This issue has two distinct parts: (1) a section of two essays belonging to what I now think of as the paradoxical genre of "the traditional innovation" and (2) a cluster of essays exemplifying the interdisciplinarity of much current work in narrative studies. The "traditional" aspect of the first two essays is their general method of inquiry, a method that has not only repeatedly proven its mettle in our field but also seems fit for countless future inquiries. Both Katherine Saunders Nash in "Narrative Progression and Receptivity: John Cowper Powys's Glastonbury Romance" and Terence Murphy in "Monitored Speech: The 'Equivalence' Relation between Direct and Indirect Speech In Jane Austen and James Joyce" juxtapose existing theoretical wisdom with striking elements of individual narratives in order (a) to highlight the distinctiveness of those elements and (b) to extend, revise, or otherwise improve the received wisdom. More specifically, Nash invites us to see both Powys's novel and the relationship among narrative progression and the erotics of reading in a new way, while Murphy invites us to recognize the range of effects Joyce (in "The Dead") and Austen (in Emma) generate from their choices to use indirect rather than direct speech. Nash and Murphy are also traditional innovators in the sense that each is working on elements of narrative that traditional theory has found to be central: plot and progression in Nash's case, and narrative discourse, especially speech representation, in Murphy's.

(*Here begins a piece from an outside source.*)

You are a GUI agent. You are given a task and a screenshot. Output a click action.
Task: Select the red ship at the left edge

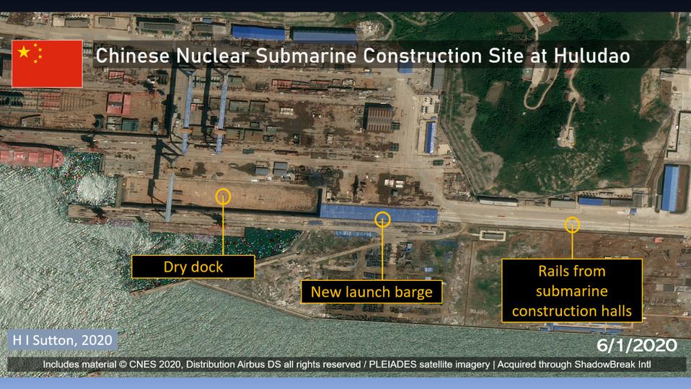(29, 155)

The disciplines represented in the interdisciplinary cluster of essays are narrative studies, disability studies, and legal studies. All seven of these essays had their first incarnations in a symposium on Narrative, Disability, and the Law held at the Ohio State University Moritz College of Law in February 2006, sponsored by the OSU Center for Interdisciplinary Law and Policy Studies and the OSU Department of English. I would like to thank Peter M. Shane, Director of the CILPS and Valerie Lee, Chair of the English Department, for their intellectual and financial support of [End Page 1] the conference. I would also like to thank the entire committee that worked on the planning and logistics of the conference: Brenda Brueggemann, David Herman, Steven Kuusisto, and Amy Shuman from the OSU English Department; Ruth Colker and Sol Bermann from the Law School; Scott Lissner the ADA Coordinator on the OSU campus, and Ruth O'Brien of the Program in Political Science at the John Jay College of Criminal Justice.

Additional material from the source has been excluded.